As eleições autárquicas de 12 de outubro deixaram, na Madeira, um conjunto de sinais claros sobre o estado atual da política regional e local. Talvez por serem as mais próximas, as mais intensas e, para muitos, as mais difíceis. Porque nelas se joga sempre mais do que a gestão de um município. Joga-se a identidade de cada comunidade, o sentimento de pertença e, em muitos casos, a única oportunidade de expressão política de quem quer representar a sua terra.
No cômputo geral, foi uma vitória importante de Miguel Albuquerque, que volta a solidificar o seu projeto político e a demonstrar que, neste momento, não existe uma alternativa visível à sua liderança. Os resultados traduzem a consolidação de um ciclo e o reconhecimento da estabilidade política que o PSD tem assegurado, num contexto de grandes mudanças e volatilidade externa.
No Funchal, a vitória de Jorge Carvalho merece destaque pela serenidade e sentido de responsabilidade com que conduziu a campanha. Mostrou que, na política, o fogo de artifício raramente vence. Perante uma oposição fragmentada, obteve uma maioria absoluta convincente, num ato eleitoral que marcou o fim definitivo da liderança de Paulo Cafôfo sobre o PS-Madeira, incapaz de apresentar um candidato mobilizador, remetendo o partido que outrora foi alternativa regional a um humilhante quarto lugar.
Em outros pontos da Região, o PSD demonstrou capacidade de crescimento e afirmação de alternativas locais. Na Ponta do Sol, a vitória de Rui Marques foi provavelmente a mais expressiva, não apenas pelo resultado, mas pelo significado político de derrotar uma incumbente e renovar a confiança dos pontassolenses num novo ciclo de governação. Em Santa Cruz, apesar de não ter havido vitória, o partido conseguiu apresentar um caminho e uma alternativa, preparando o terreno para, daqui a quatro anos, disputar com seriedade o segundo concelho mais populoso da Região.
O caso mais sensível verificou-se em São Vicente. A mudança de candidato, a meio de um processo tenso e politicamente desgastante, revelou-se prejudicial para o PSD. Foi a primeira vez que manifestei publicamente a minha opinião quanto à escolha do candidato, apoiando a solução Fernando Góis – Aires dos Santos, que, acredito, reunia as condições ideais para garantir estabilidade e renovação. No entanto, prevaleceu uma candidatura que procurava a continuidade direta com a atual liderança cessante, o que acabou por ser mal interpretado pela população. E acreditem que tive muita dificuldade em explicar, a observadores distantes, como é que quem estava dentro significava a alternativa e quem estava fora corporiza a continuidade!

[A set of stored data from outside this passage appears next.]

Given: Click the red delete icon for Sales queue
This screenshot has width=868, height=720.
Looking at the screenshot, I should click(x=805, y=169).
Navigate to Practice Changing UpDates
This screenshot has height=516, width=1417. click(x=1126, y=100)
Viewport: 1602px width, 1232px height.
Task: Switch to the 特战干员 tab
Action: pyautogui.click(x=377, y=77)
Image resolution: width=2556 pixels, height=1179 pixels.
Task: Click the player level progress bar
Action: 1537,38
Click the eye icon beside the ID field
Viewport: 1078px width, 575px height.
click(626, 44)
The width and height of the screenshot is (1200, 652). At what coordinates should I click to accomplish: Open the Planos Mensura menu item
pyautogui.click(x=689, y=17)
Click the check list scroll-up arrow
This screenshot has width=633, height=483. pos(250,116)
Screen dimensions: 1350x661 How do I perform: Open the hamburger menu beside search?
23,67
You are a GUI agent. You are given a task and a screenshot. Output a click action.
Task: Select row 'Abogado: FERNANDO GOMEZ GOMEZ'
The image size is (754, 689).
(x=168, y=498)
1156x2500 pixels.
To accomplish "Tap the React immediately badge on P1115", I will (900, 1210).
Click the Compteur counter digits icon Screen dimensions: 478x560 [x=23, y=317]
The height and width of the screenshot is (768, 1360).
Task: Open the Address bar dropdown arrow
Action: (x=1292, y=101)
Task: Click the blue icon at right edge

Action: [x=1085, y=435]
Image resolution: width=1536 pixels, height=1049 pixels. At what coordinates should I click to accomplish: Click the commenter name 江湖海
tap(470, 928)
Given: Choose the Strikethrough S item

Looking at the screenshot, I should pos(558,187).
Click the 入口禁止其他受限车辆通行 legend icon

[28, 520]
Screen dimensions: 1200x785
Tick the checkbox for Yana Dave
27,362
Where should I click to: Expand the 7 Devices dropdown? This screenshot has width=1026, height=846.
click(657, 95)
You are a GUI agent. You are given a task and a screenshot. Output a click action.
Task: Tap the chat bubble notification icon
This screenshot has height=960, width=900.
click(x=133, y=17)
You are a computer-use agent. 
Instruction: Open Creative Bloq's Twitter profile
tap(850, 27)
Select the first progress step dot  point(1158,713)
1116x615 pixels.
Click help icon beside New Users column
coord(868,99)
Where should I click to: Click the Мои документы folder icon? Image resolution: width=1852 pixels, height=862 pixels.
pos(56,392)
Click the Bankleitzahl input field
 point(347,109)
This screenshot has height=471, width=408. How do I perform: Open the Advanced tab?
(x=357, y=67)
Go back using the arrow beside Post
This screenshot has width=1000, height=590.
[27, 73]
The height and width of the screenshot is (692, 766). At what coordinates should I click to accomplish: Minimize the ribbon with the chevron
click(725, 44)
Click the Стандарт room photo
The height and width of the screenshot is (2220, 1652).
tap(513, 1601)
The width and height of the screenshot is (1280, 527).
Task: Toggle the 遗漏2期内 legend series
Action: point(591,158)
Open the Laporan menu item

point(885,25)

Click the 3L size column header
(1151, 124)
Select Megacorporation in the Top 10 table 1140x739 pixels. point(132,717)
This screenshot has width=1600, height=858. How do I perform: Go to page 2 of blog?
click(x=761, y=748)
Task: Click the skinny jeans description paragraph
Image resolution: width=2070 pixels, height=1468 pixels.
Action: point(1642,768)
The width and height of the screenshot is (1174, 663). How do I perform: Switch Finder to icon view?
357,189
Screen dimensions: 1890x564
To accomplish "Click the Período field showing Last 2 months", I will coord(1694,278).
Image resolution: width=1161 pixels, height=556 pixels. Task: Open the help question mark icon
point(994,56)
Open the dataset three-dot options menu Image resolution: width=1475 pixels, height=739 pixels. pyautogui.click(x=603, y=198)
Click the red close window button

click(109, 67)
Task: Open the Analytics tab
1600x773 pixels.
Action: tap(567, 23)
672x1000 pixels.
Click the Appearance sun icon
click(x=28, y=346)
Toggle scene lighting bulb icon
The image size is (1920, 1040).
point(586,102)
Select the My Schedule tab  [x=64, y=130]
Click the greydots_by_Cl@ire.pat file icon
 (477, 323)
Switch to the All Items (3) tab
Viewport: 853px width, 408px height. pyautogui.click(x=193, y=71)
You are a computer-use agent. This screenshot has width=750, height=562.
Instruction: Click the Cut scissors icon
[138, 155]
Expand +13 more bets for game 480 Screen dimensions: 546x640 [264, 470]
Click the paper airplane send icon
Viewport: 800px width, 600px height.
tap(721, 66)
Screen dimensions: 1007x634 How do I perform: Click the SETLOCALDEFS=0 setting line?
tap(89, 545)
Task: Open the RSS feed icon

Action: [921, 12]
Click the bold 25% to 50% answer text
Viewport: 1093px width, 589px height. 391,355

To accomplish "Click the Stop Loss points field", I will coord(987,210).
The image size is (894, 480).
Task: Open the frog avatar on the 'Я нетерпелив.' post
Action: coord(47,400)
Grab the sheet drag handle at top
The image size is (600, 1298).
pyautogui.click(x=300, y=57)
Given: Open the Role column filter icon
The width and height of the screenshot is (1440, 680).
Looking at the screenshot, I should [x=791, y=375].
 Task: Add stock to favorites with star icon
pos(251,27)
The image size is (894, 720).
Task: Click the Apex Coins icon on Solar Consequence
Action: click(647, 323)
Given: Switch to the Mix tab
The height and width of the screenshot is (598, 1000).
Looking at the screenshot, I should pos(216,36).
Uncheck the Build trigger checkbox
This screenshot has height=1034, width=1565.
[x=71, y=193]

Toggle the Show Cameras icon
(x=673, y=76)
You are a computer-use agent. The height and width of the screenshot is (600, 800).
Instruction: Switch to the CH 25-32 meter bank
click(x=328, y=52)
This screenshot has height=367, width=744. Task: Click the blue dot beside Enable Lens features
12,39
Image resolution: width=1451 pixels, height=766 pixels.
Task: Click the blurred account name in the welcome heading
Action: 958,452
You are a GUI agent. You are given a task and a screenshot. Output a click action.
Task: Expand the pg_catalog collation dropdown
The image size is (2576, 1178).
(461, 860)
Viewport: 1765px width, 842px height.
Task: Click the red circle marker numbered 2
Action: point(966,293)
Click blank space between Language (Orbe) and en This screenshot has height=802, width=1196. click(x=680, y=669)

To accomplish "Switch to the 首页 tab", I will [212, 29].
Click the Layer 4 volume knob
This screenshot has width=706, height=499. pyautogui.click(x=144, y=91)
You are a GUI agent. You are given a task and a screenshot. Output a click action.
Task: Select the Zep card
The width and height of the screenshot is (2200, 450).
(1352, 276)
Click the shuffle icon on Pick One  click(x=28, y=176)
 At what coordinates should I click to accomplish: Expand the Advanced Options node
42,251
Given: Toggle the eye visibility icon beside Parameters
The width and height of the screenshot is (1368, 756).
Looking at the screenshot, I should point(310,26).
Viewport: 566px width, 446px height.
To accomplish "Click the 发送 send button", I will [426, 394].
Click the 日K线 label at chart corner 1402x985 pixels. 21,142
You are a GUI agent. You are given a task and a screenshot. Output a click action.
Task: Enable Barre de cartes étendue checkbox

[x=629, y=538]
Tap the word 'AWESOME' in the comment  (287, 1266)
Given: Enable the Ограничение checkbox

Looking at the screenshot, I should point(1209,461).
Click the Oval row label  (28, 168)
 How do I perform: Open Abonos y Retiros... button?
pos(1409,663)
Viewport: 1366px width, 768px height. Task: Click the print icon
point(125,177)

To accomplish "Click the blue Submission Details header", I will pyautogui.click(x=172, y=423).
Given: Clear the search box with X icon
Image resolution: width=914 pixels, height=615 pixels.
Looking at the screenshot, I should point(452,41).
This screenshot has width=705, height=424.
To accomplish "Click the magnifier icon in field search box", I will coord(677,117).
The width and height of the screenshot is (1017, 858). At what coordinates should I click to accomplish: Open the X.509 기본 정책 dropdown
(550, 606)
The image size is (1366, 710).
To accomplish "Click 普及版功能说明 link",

Como tantas vezes sucede, o eleitorado vive durante anos um verdadeiro idílio político com um determinado representante. Até ao dia em que se cansa e o rejeita, levando consigo todos os que lhe estão associados. Foi o que aconteceu. José António Garcês teve anos de grande empatia com a população, mas esse ciclo encerrou-se irremediavelmente.
O PSD perdeu o poder e todas as juntas, não para um movimento independente, mas para um partido com uma atitude declaradamente hostil ao projeto social-democrata. Isso cria um contexto complexo: de um lado, uma estrutura que perdeu a confiança da população; do outro, um novo poder cuja capacidade de governação e reivindicação junto do Governo Regional suscita fundadas dúvidas.
São Vicente vive, por isso, um impasse, entre um passado político que se esgotou e um presente incerto quanto à competência do novo executivo. O desafio do PSD não deve ser o de virar costas ao concelho, mas o de reconstruir uma alternativa credível, que reconquiste a confiança popular e volte a ser o elo entre o Governo Regional e os anseios daquela população genuinamente social-democrata.
O futuro passa por renovar as lideranças locais, através das próximas eleições para as comissões políticas, e identificar figuras com capacidade reivindicativa e ligação à comunidade. A solução não é “esquecer politicamente” São Vicente, mas preparar, desde já, o regresso, demonstrando que o PSD continua a ser a força política que melhor compreende e representa o povo são-vicentino, que a História sempre demonstrou ter uma personalidade muito própria, mas que continua a ser, intrinsecamente, social-democrata.